The unexamined irony is that he makes his argument by using, and thus perpetuating, the most egregious defects in our electoral system. While he blames his opponent for not finding a way to avoid the fiscal cliff, his solution is to propose that Congress pass a law that would, if ever adopted, not only speed the country to this economic precipice, but would lead to even a greater economic catastrophe. What he is proposing is not the fiscal cliff’s immediate withdrawal from the national economy of a half a trillion dollars, but one that would be twice as severe.
This casual proposal is not supported by any mainstream academic or political school of thought, as even the Paul Ryan budget, passed unanimously by the Republicans in the House of Representatives, does not project a balanced budget until many decades in the future. This campaign ad, one addressed to a literate district, casts a bright light on two aspects of American culture in the second decade of the 21st century that are deeply troubling. The first is the decline of serious rational processing of information among even educated Americans; the second is the increase in political tribalism that makes such campaign tactics acceptable if it results in partisan gain, even to those who understand its harmful consequences.
There is one defense, a justification of Peters’ action described here. Arguably, because of this pandering proposal, Peters received the handful of extra votes to win the seat in the House. And because of this, he could be instrumental, along with a few members from the other side of the aisle, in forming a coalition to pass a reasonable budget. Will this be vindication for his distortion, his adopting a Tea Party meme to win the election?
If Democrats want to validate their claim of being the “reality party” those members who flout its principles must be called to account. Whether such pandering described here results in victory or defeat, this is secondary to the damage done to the integrity of our political system. There is no doubt that such pandering, whether called Realpolitik or just effective electoral campaigning, has been going on for a long time and is integral to the very nature of democracy. But to ignore its costs, the long-term effect of this debasement of an ideal, is as irresponsible as denying that use of cheap coal to power electric generation has an adverse effect on this planet.
This is the first major election after the Supreme Court’s Citizens United decision unleashed unlimited cash to swamp viewers with political ads, mostly negative. This decision was based on, among other less noble reasons, the conviction that the American voters will not be swayed by a deluge of advertisements, but can understand enough of the central issues to make an informed choice. Peters’ ad not only failed to provide any realistic information on the actual fiscal choices to be made or his position on them; but by distorting the reality of what a balanced budget means, he is increasing the potency of unlimited emotional messages allowed by this court decision.
In the national election campaign just completed, with hundreds of thousands of advertisements, almost all of which make spurious personal attacks on the opponent that avoid actual issues, why would this one be notable? First, it shows how universal this is, extending to this educated prosperous district that includes several prestigious universities. It demonstrates how far we have deviated from the essential element of democratic governance, that universal suffrage requires informed involved voters. If such blatant pandering can win an election in this district, why bother to ever try to do more, like actually argue real options on divisive complex issues?

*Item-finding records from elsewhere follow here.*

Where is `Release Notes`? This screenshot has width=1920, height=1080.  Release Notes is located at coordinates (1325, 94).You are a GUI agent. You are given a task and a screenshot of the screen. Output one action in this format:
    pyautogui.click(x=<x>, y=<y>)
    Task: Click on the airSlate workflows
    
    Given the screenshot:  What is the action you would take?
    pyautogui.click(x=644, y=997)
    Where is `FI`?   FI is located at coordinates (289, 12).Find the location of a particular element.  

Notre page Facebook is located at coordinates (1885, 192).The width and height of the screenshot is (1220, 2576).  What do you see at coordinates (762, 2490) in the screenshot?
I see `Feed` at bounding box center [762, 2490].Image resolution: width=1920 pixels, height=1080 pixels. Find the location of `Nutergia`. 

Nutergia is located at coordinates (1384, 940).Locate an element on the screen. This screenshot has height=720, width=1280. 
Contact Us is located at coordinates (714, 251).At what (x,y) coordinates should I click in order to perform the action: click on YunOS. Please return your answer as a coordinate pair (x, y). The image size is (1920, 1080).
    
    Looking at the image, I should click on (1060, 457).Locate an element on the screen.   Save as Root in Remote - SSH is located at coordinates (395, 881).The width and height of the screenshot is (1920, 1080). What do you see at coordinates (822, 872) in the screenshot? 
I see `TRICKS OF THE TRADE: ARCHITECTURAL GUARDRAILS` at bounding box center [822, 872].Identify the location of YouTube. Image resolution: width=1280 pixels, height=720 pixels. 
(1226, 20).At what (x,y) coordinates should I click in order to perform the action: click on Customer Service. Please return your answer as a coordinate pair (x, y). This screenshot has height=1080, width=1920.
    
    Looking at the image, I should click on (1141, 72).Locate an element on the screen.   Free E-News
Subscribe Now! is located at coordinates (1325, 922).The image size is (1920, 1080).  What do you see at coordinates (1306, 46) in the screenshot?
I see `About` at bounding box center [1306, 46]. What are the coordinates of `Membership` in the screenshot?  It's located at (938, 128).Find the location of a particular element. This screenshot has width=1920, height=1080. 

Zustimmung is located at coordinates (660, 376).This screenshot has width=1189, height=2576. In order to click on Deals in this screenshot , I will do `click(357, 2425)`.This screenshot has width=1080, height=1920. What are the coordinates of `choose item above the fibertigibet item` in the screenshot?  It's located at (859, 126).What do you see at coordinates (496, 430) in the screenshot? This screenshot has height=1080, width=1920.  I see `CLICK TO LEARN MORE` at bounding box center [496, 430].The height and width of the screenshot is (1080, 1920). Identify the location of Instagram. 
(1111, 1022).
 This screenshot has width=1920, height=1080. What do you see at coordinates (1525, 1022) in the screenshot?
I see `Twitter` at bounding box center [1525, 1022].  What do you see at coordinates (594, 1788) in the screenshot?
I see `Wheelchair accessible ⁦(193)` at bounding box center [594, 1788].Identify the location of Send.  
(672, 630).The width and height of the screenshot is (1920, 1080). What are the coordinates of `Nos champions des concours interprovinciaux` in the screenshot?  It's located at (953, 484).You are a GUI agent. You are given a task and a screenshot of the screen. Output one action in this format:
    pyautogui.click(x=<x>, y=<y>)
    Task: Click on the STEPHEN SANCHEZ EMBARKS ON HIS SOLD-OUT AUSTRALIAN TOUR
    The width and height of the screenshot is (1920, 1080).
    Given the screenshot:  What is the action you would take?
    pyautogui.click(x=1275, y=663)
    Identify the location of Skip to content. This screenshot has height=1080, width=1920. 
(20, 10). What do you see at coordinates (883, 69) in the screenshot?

While this example happens to be that of a Democrat, there are abundant comparable campaigns by those of the other major party. It has become a race to the bottom that can only be reversed if such blatant distortions of issues exact a cost on those who choose to sway voters in this way. Since such speech remain protected by our First Amendment, only the voters can combat such excesses by exacting a political cost for such strategies, most effective when the candidate is condemned for it by those of his or her own party.
We hold the key, the only one that has the possibility of making the ideal of electoral democracy into a reality.
Al Rodbell lives in Encinitas. He blogs on AlRodbell.com.
Correction: We’ve fixed the spelling of Brian Bilbray’s name from the original post.